===== INFORMATION
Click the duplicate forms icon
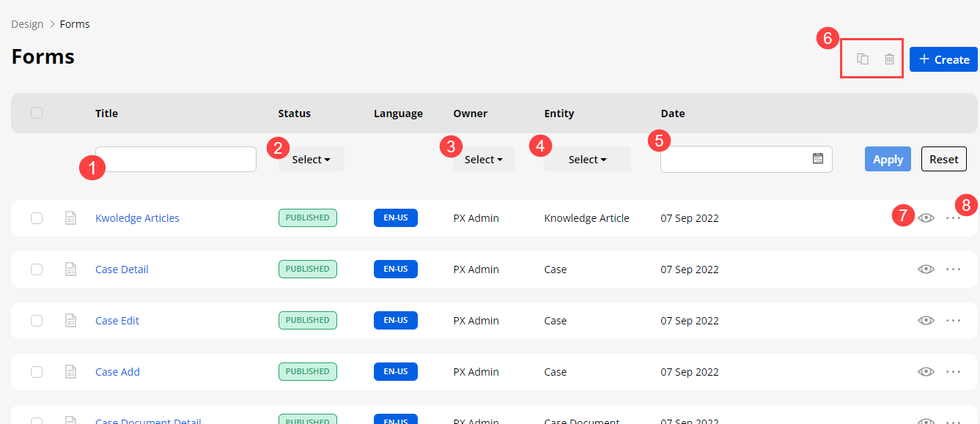The height and width of the screenshot is (424, 980). pos(863,59)
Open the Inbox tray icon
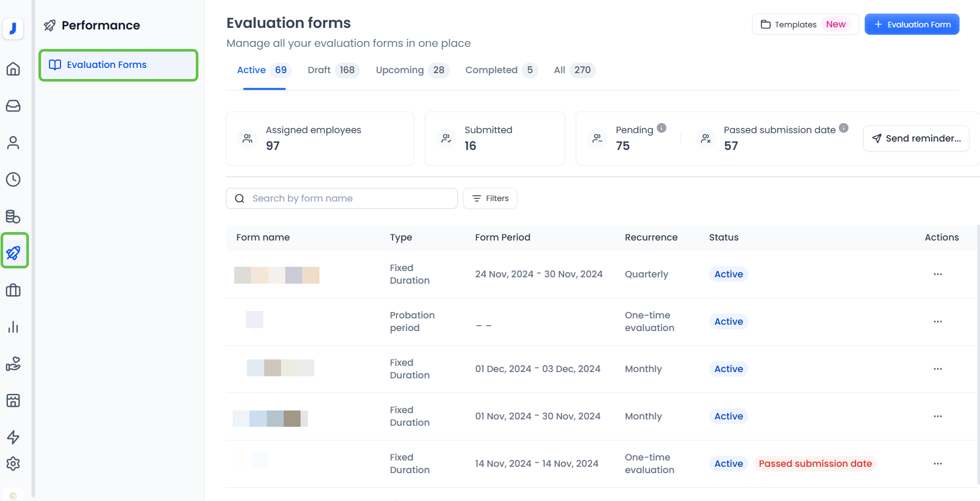The width and height of the screenshot is (980, 501). tap(13, 106)
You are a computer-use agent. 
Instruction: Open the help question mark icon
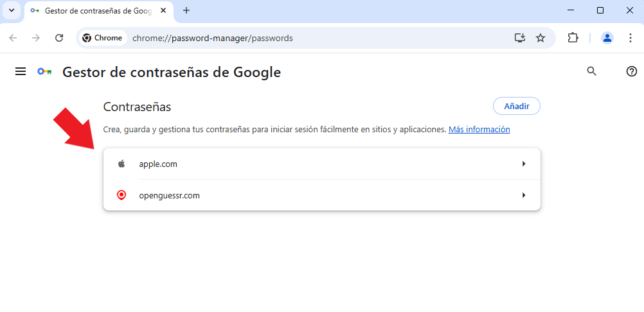(631, 71)
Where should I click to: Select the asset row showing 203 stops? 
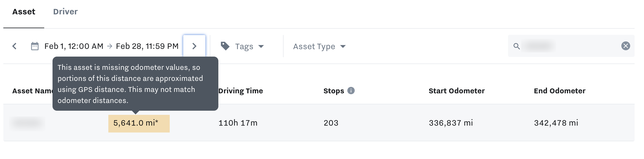click(331, 123)
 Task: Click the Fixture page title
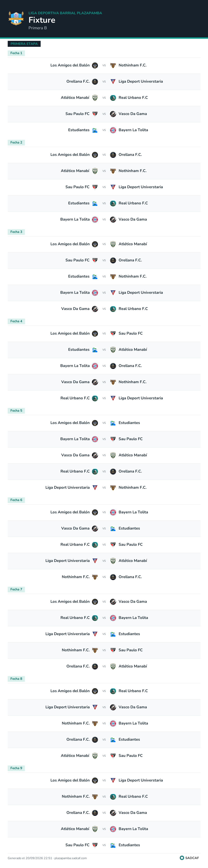pyautogui.click(x=42, y=20)
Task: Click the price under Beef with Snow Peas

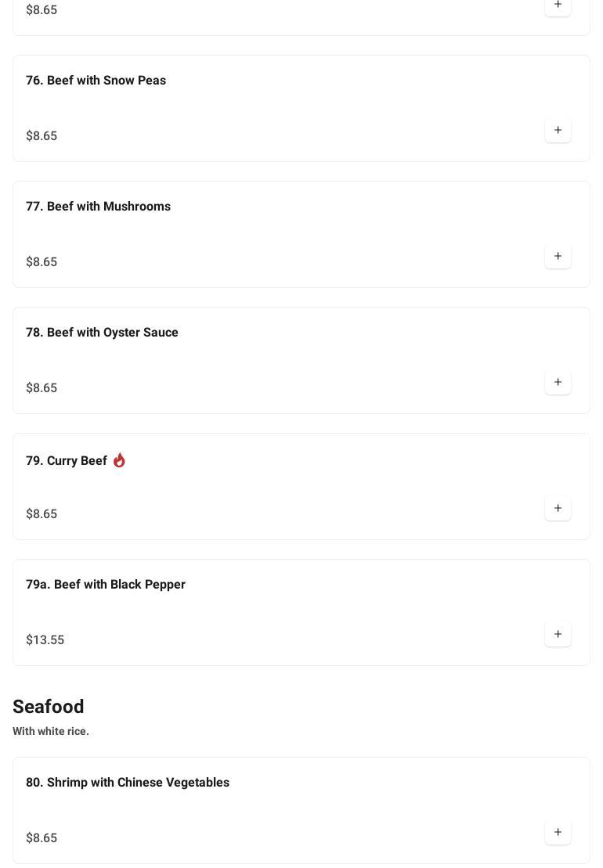Action: pyautogui.click(x=42, y=136)
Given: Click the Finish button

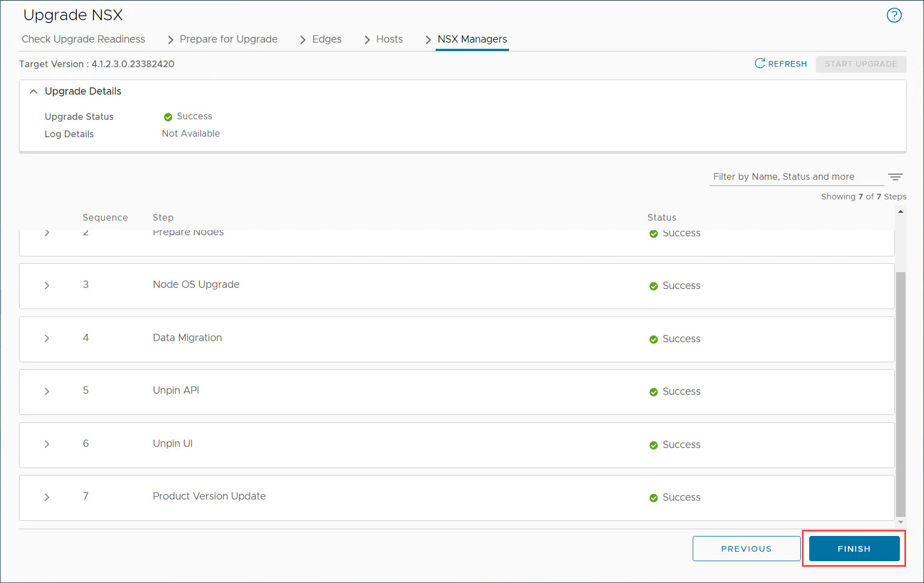Looking at the screenshot, I should 854,549.
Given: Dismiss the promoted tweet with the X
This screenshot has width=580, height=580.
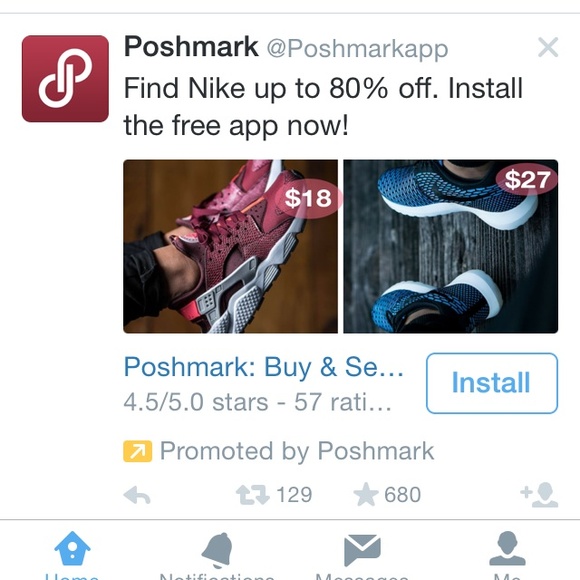Looking at the screenshot, I should coord(548,47).
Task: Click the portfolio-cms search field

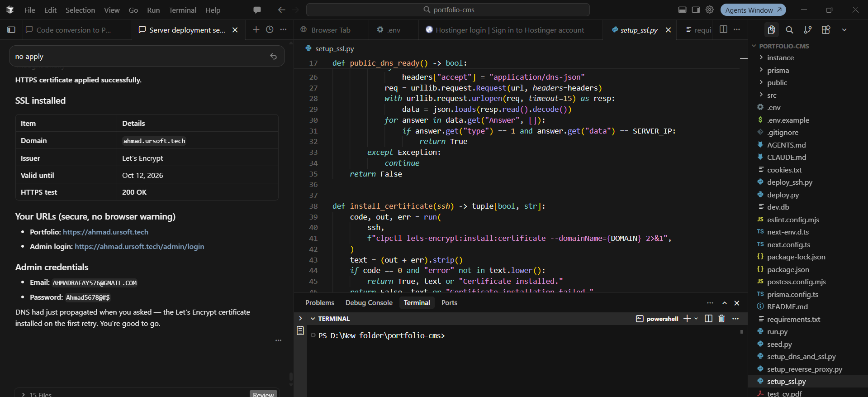Action: [x=448, y=10]
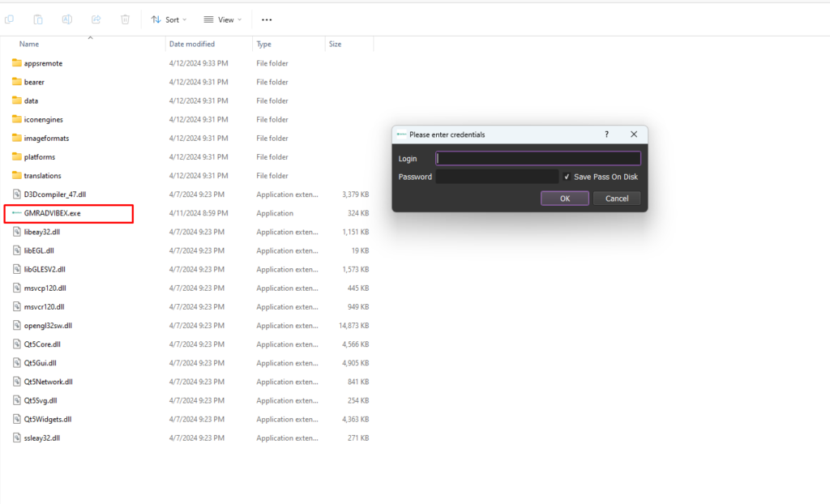830x504 pixels.
Task: Click the help question mark in credentials dialog
Action: [606, 135]

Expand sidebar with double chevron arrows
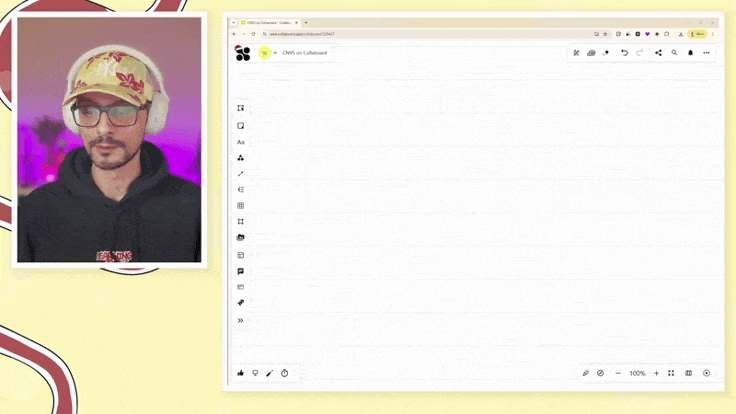coord(240,321)
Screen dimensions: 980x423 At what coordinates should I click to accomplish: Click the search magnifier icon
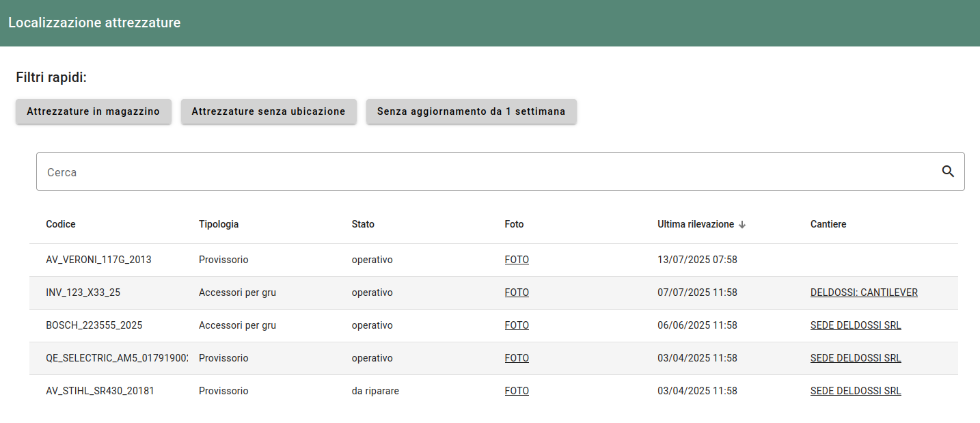coord(948,172)
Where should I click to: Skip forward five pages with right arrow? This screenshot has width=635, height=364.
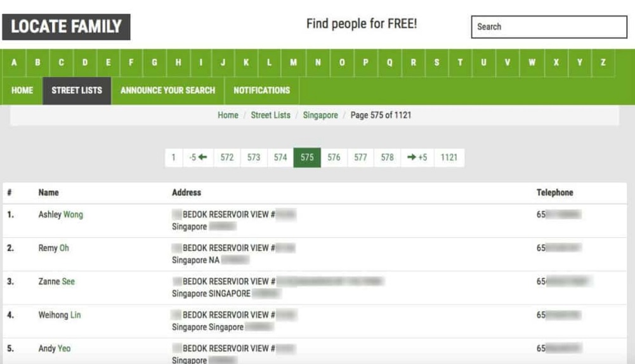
==========
- **EXERCISE AIM**
Nothing but the lines from the one holding "Expand sidebar with double chevron arrows" through the last line of the entries should be written out, exactly and inclusively, minus the pictures.

- **RESULT FOR THIS EXERCISE**
Expand sidebar with double chevron arrows
coord(240,321)
Screen dimensions: 980x423 At what coordinates should I click to accomplish: Click the search magnifier icon
coord(948,172)
Where should I click to: Skip forward five pages with right arrow? This screenshot has width=635, height=364.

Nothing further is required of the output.